··· DATA FOR THIS EXERCISE
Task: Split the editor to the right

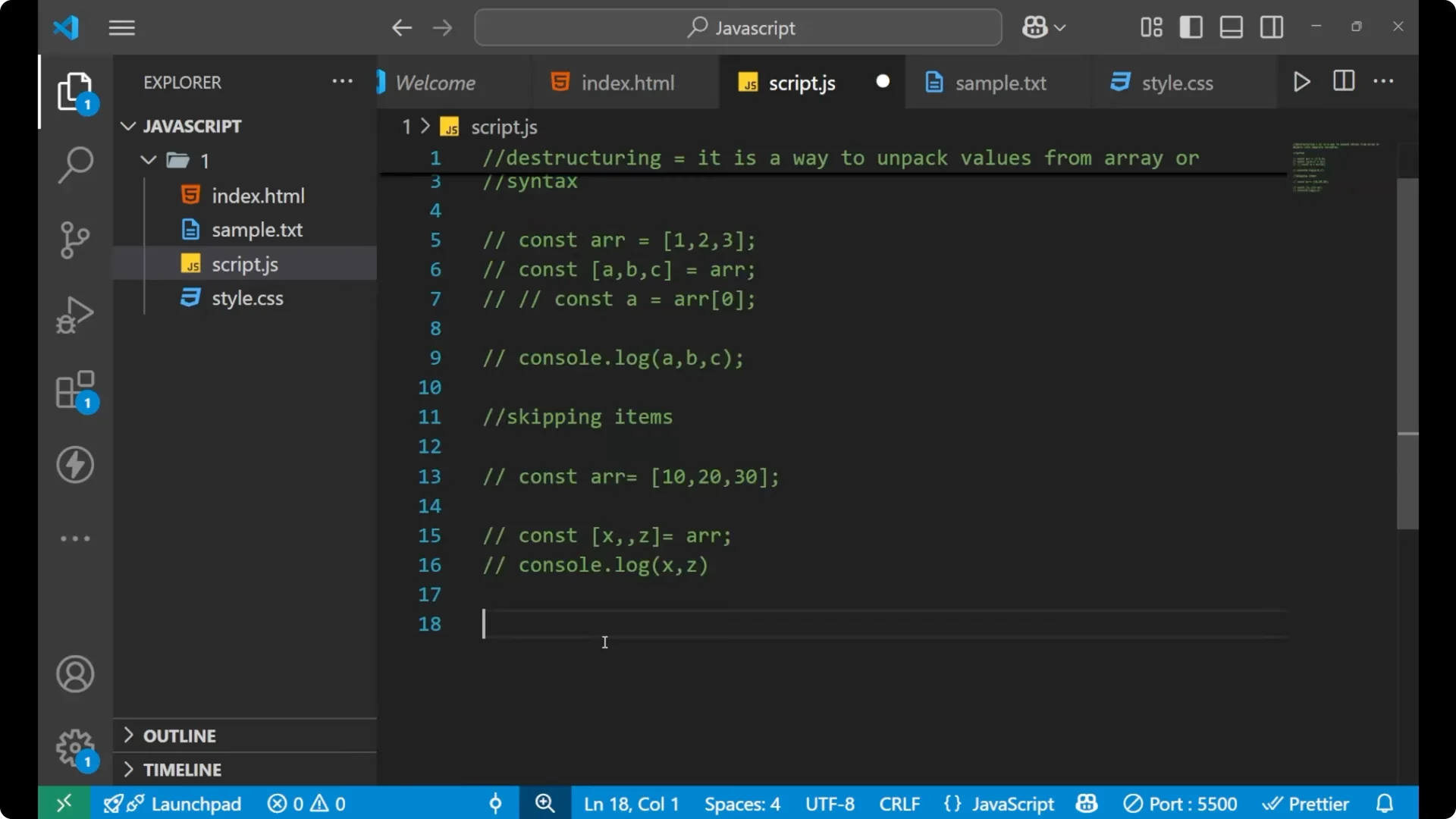Action: coord(1343,81)
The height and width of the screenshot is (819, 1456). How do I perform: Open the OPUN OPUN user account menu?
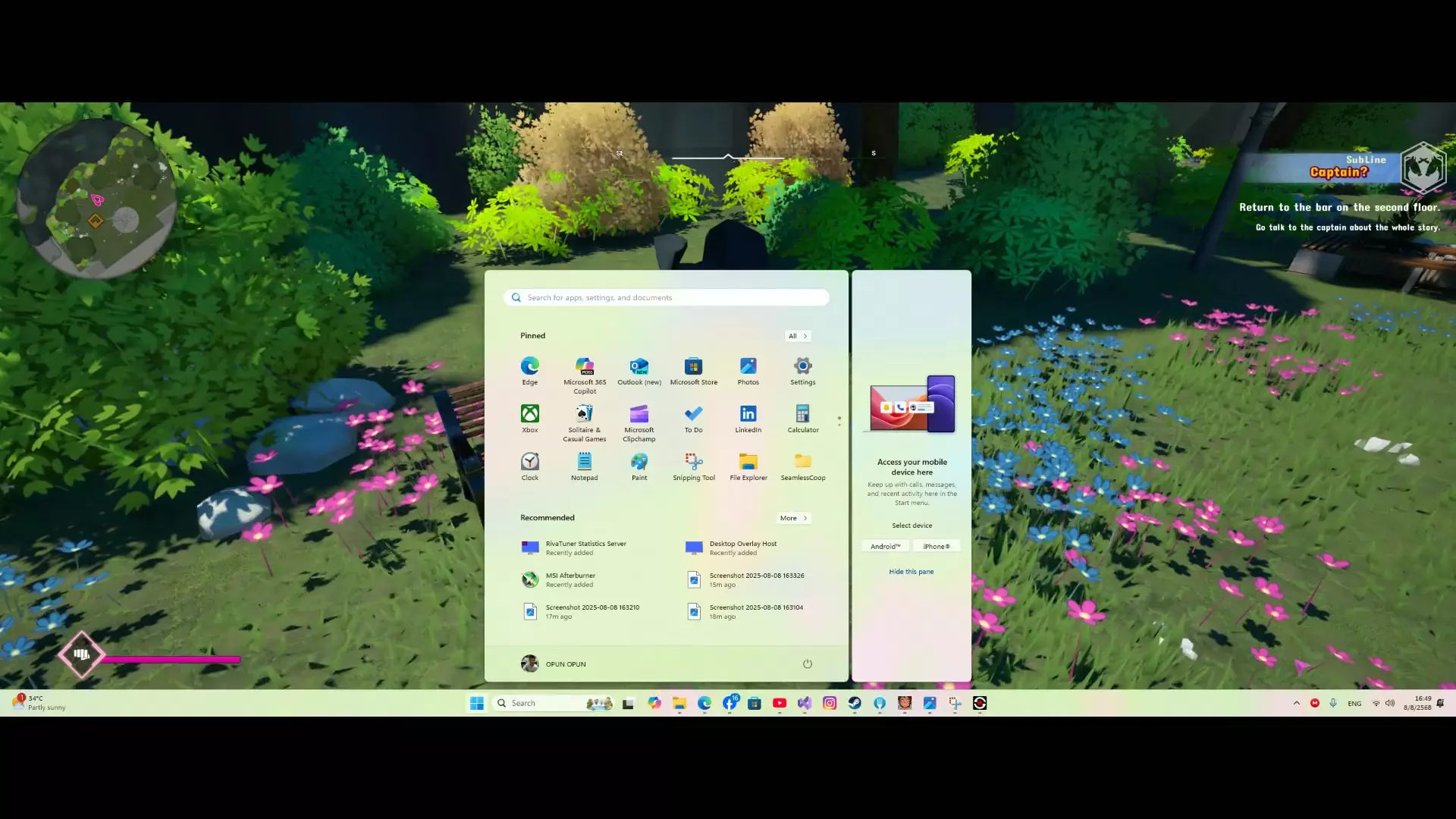[554, 664]
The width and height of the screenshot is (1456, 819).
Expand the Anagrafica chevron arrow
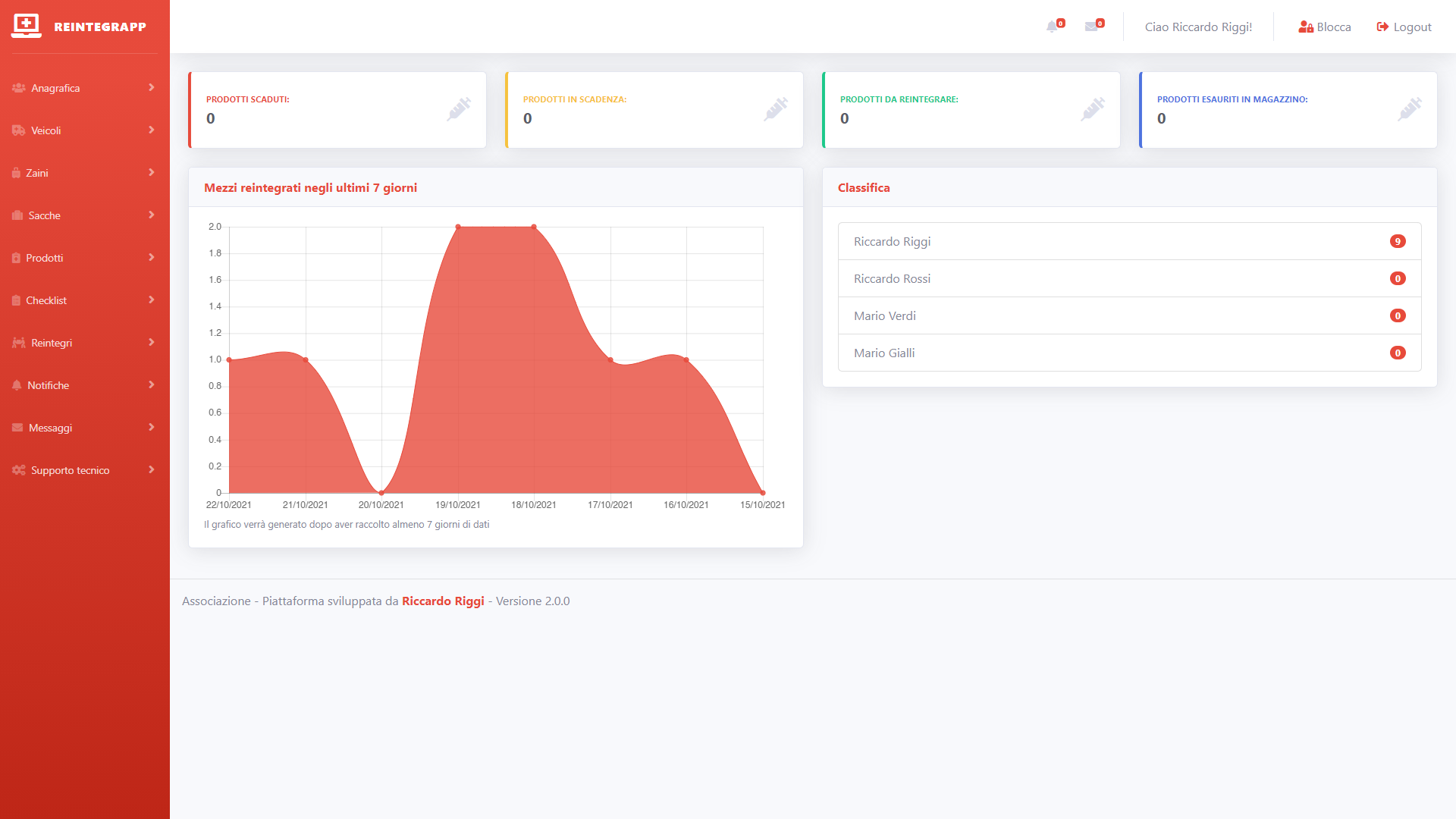coord(151,87)
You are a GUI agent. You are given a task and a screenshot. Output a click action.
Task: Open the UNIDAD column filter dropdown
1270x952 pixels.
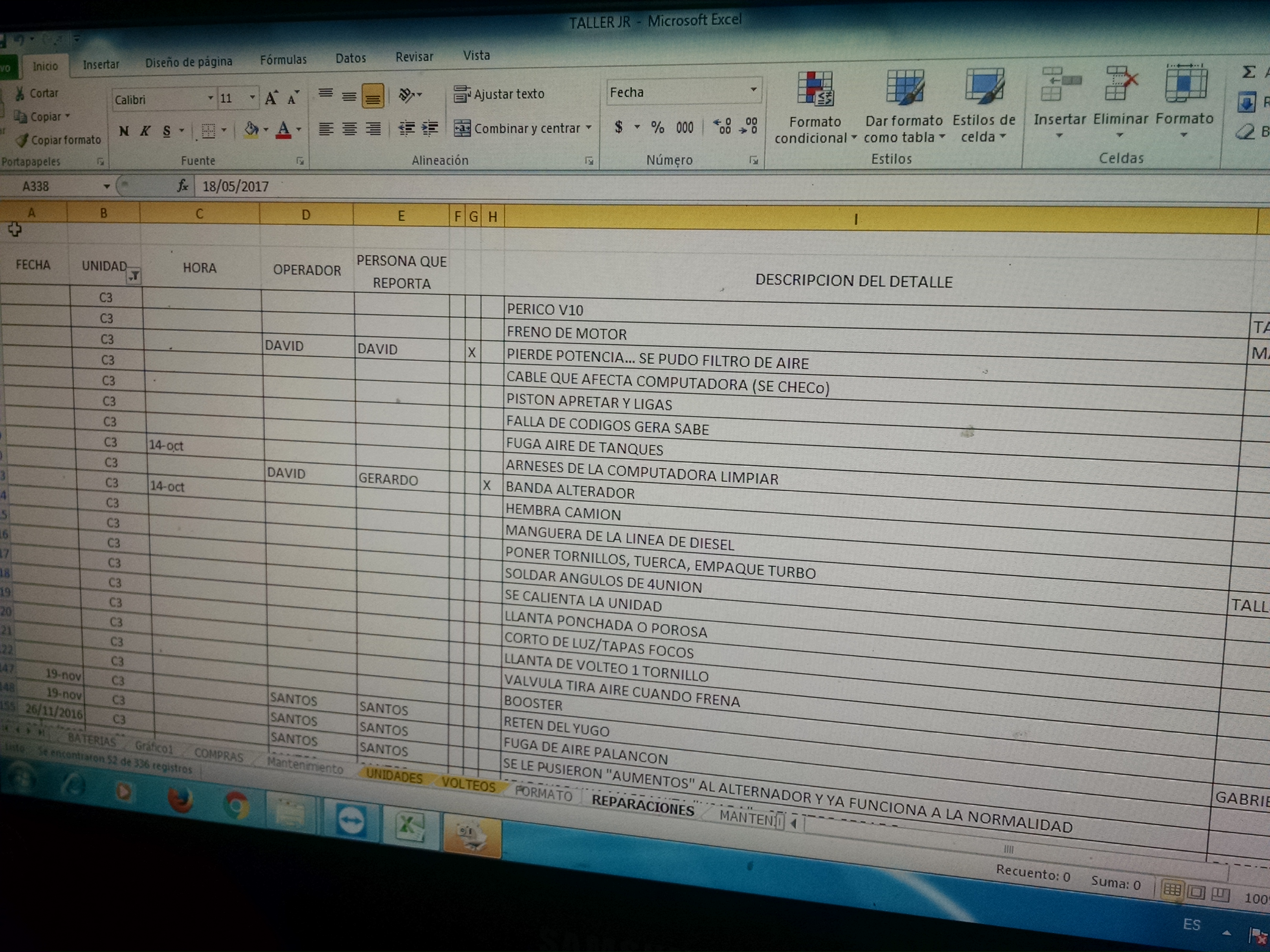pyautogui.click(x=134, y=276)
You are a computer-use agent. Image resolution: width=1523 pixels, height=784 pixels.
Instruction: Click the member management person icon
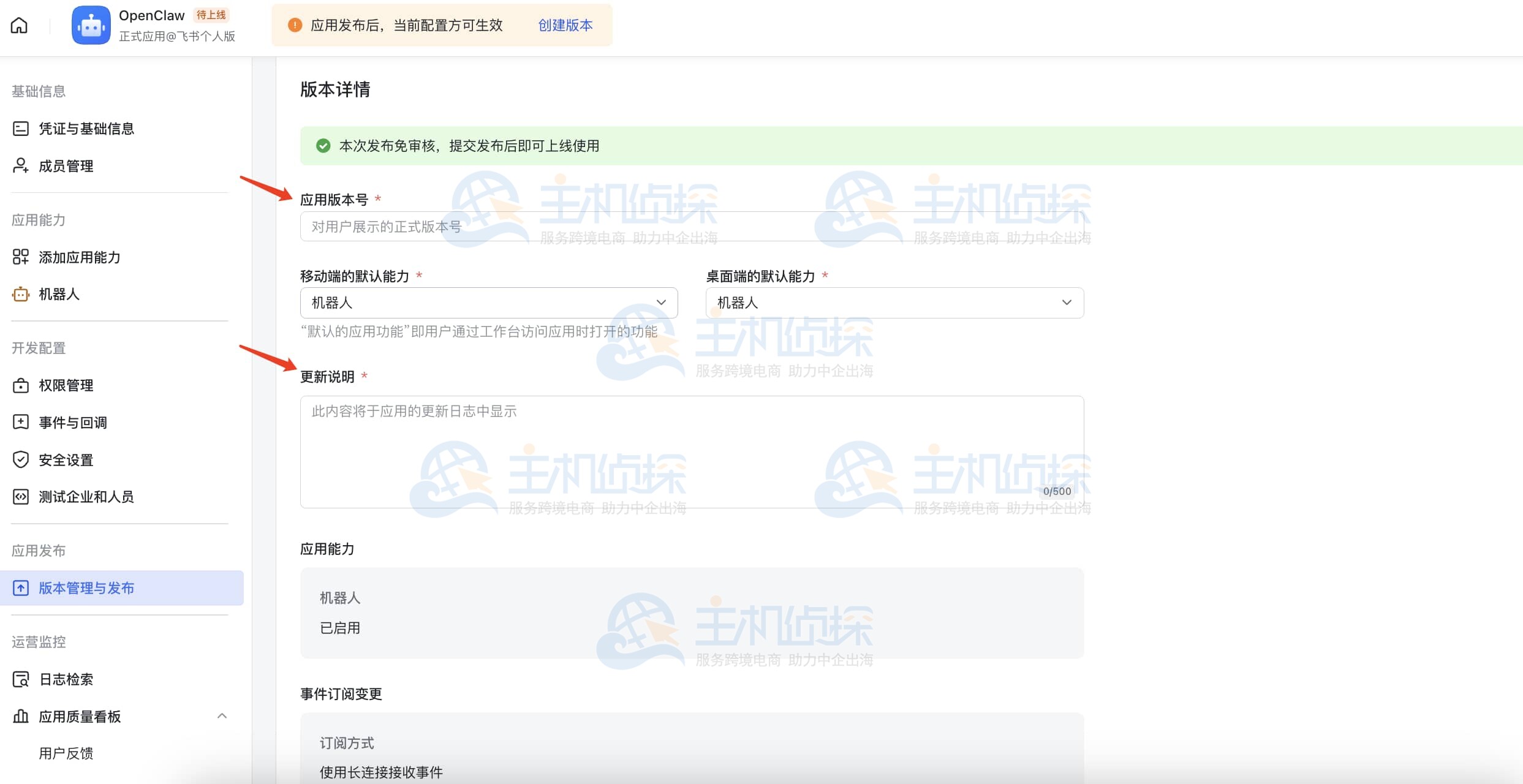pyautogui.click(x=21, y=165)
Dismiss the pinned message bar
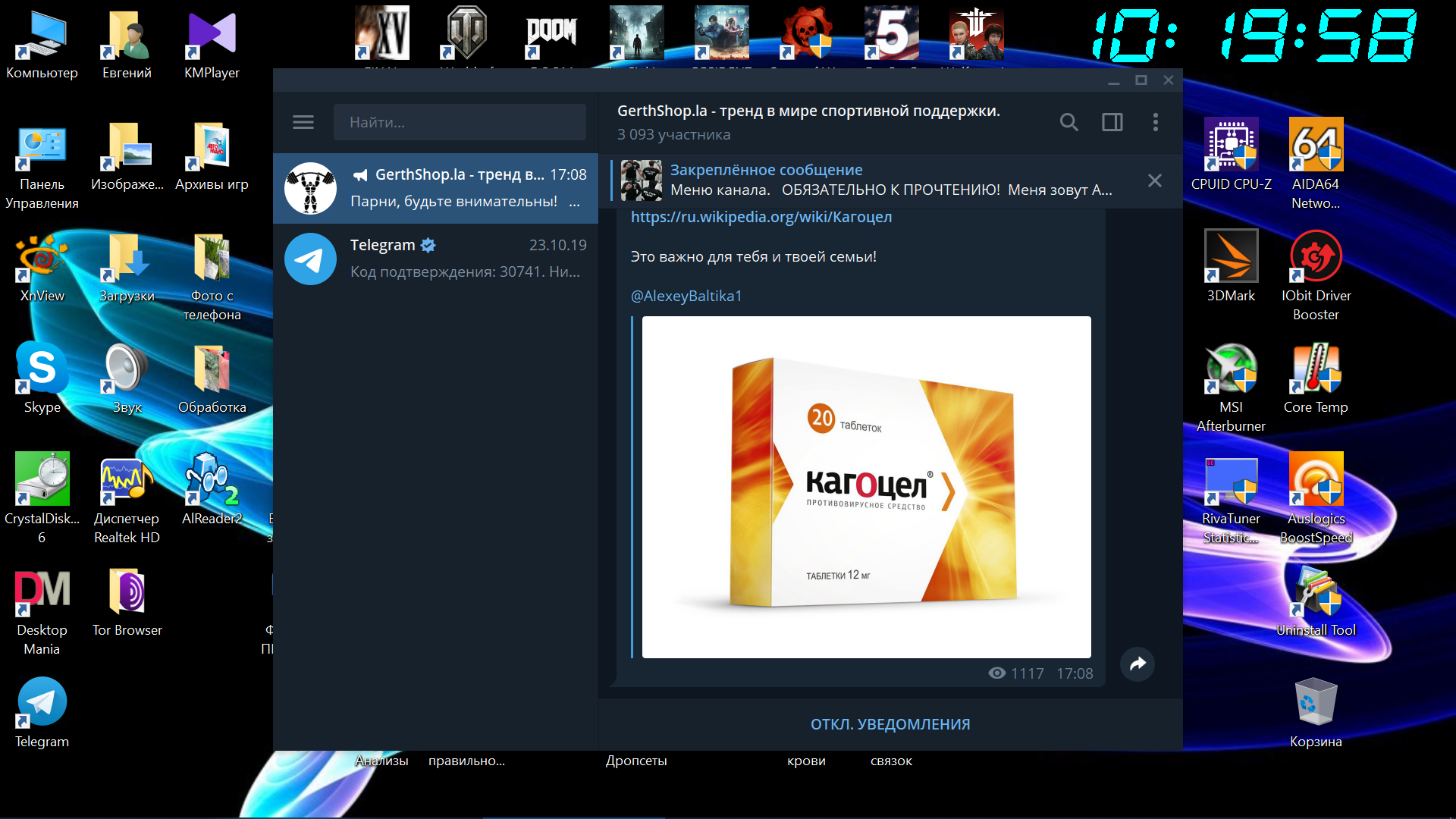Viewport: 1456px width, 819px height. click(1154, 180)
······
▸ **TASK TO CARRY OUT**
All lines of the data that hold "agent" need to be copied.

▸ **ANSWER FOR THIS EXERCISE**
You are a GUI agent. You are given a task and a screenshot. Output a click action.
You are a computer-use agent. Image resolution: width=1523 pixels, height=784 pixels.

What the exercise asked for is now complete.